# Miter saw sawdust prevention



## Lennyzx11 (Dec 14, 2019)

After looking longingly at Rockler’s Track system for a bit, I decided that 
1. It seemed kinda expensive.
2. I could do it better with something I had around the house.

Now I have to explain why when grandma and 6 year old granddaughter get home...











































Sent from my iPhone using Tapatalk


----------



## woodnthings (Jan 24, 2009)

Doesn't that saw have front dust port? You're better off hooking up your most powerful shop vac right at the source than using a defector shield after the dust has entered the shop environment. If there's no easy connection make a transition from a plastic bottle, Frenches mustard, HEET deicer gas solution, Hines ketchup ... what ever. just cut it with a scissors until it works and tape it on. Use a lightweight flexible hose so there's not so much weight on it.

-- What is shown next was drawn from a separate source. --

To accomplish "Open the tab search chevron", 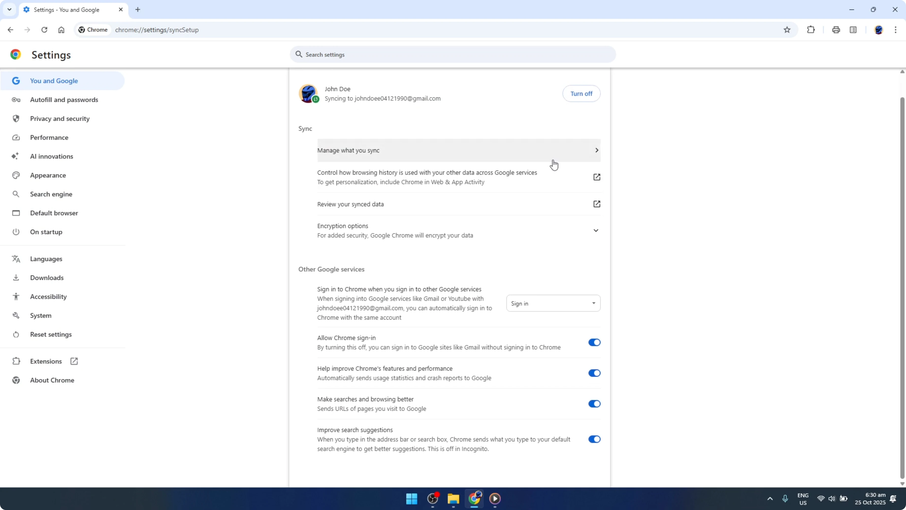I will click(x=9, y=10).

I used 2" PVC on my Bosch to divert the dust away from my face and eyes when I'm sawing outside.
Nice Dolphins.


----------



## GeorgeC (Jul 30, 2008)

You can do much better than that for little or no expense. Just use material lying around your shop


----------



## Lennyzx11 (Dec 14, 2019)

It was tongue in cheek. 
I’m working on a dust collection system but still moving things around. I usually have the shop vac connected to it but was guilty of cutting some “quick cuts” that threw sawdust on the assembly bench.


Sent from my iPhone using Tapatalk


----------



## _Ogre (Feb 1, 2013)

Lennyzx11 said:


> Now I have to explain why when grandma and 6 year old granddaughter get home...


using your granddaughters favorite shower curtain was your downfall


----------